Lembro-me das manhãs em que o sol do Piauí se derramava sobre as ruas, iluminando o casario antigo e os passos apressados de quem seguia para o trabalho ou para a feira. O cheiro de café fresco misturado ao da terra molhada pelas chuvas de verão compunha uma sinfonia de pertencimento. Cada esquina guardava uma história, cada praça era palco de encontros, cada sorriso era convite para permanecer. Luzilândia sempre foi mais que cenário: foi personagem principal na vida de todos nós.
Ao longo de seus 136 anos, a cidade viu gerações nascerem, crescerem e partirem, mas nunca deixou de ser porto seguro. Quem sai leva consigo a lembrança dos festejos, das procissões, das conversas à sombra das árvores, e quem fica sustenta com dignidade o cotidiano que mantém viva a chama da comunidade. É como se cada morador fosse guardião de um pedaço da alma coletiva, irmãos de coração unidos pelo mesmo chão.

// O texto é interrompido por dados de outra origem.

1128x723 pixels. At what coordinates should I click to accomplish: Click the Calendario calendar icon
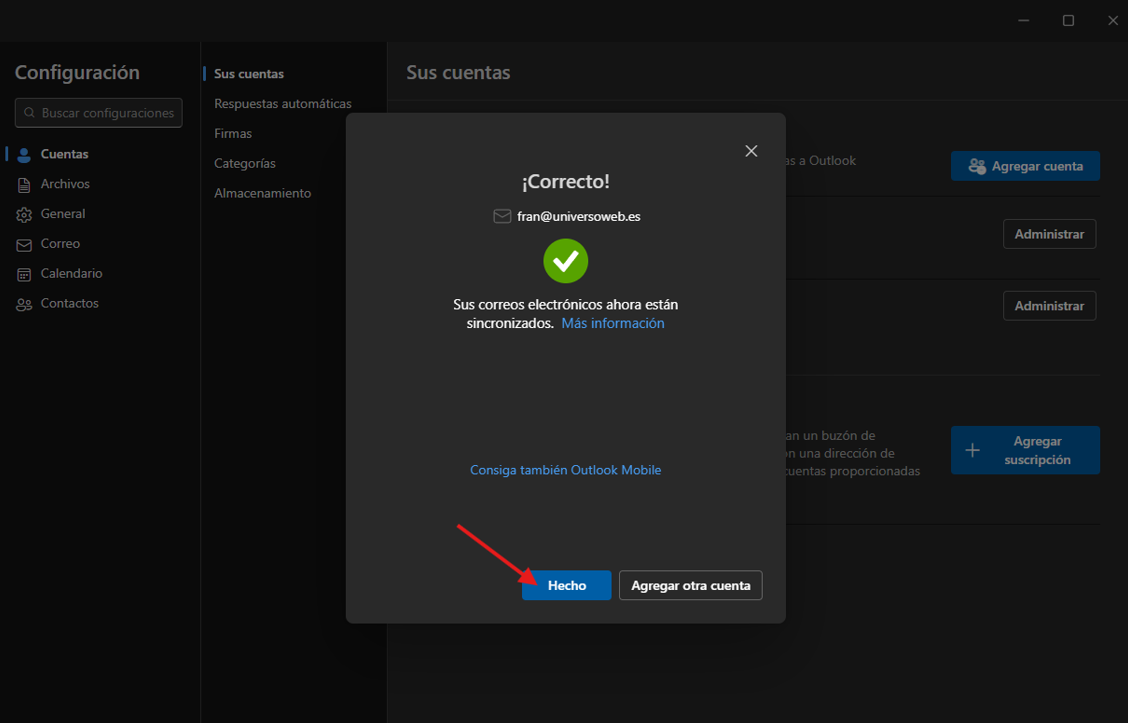click(x=24, y=274)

Celebrar Luzilândia é também reconhecer sua coragem. Não foram poucas as dificuldades enfrentadas: a seca que teima em castigar, os desafios da modernidade que chegam devagar, as mudanças que exigem adaptação. Mas a cidade resiste. Resiste porque sua força não está apenas nas estruturas, mas nas pessoas. O povo luzilandense é feito de fibra, de fé e de uma alegria que não se deixa abater. É essa energia que faz da cidade um lugar onde o tempo não apaga a esperança.
Hoje, ao completar 136 anos, Luzilândia se veste de festa. Imagino como outrora sempre vivenciamos as ruas enfeitadas, os reencontros, os abraços apertados, os discursos que ecoam gratidão e orgulho. Mas mais que isso, imagino o silêncio das memórias: o olhar de quem lembra dos que vieram antes, dos que construíram com mãos calejadas e sonhos persistentes a base sobre a qual caminhamos. Cada tijolo, cada árvore, cada canto da cidade é testemunha de uma história que não se mede em datas, mas em afetos.

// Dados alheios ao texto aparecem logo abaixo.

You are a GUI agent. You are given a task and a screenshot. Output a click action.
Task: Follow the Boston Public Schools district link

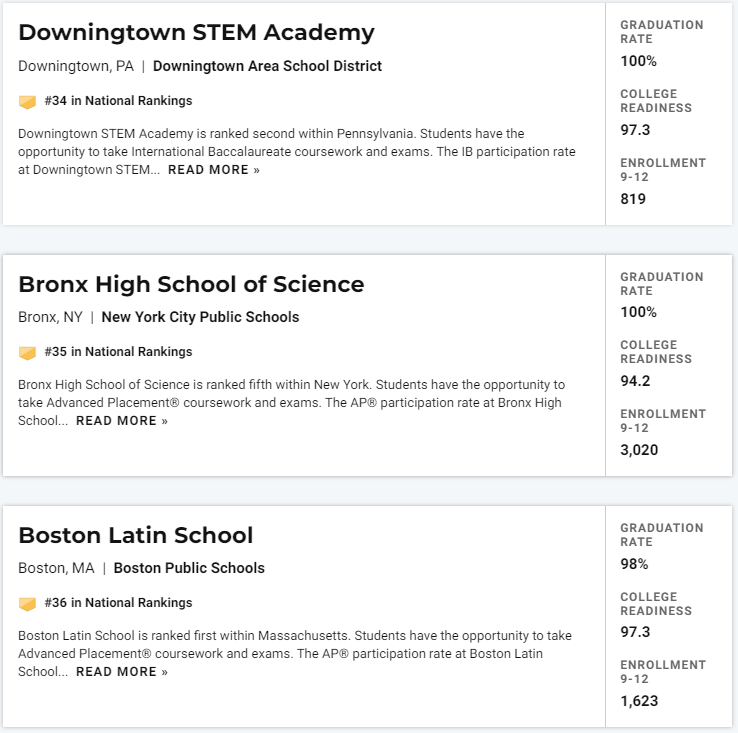pyautogui.click(x=189, y=568)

E eu, filho dessa terra, mesmo distante, celebro junto. Porque ser luzilandense é carregar uma marca indelével: é saber que há um lugar no mundo onde sempre haverá espaço para o retorno, para o descanso, para o reencontro. É sentir que, ao dizer “minha cidade natal”, não se fala apenas de geografia, mas de identidade. Luzilândia é parte de mim, e eu sou parte dela.
Que este aniversário seja mais que uma comemoração: seja um convite para renovar os laços, para fortalecer a união, para projetar o futuro sem esquecer o passado. Que cada morador, cada irmão de coração, sinta-se protagonista dessa história que continua a ser escrita. Que a cidade siga crescendo sem perder sua essência, sem deixar de ser o lugar onde a simplicidade é riqueza e onde o afeto é patrimônio.
Parabéns, Luzilândia, pelos seus 136 anos. Parabéns a cada luzilandense que, com sua vida, dá sentido a essa celebração. Que o futuro seja generoso, que o presente seja vivido com intensidade e que o passado continue a nos inspirar. Hoje, mais do que nunca, reafirmo: Luzilândia não é apenas minha origem, é meu destino de afeto.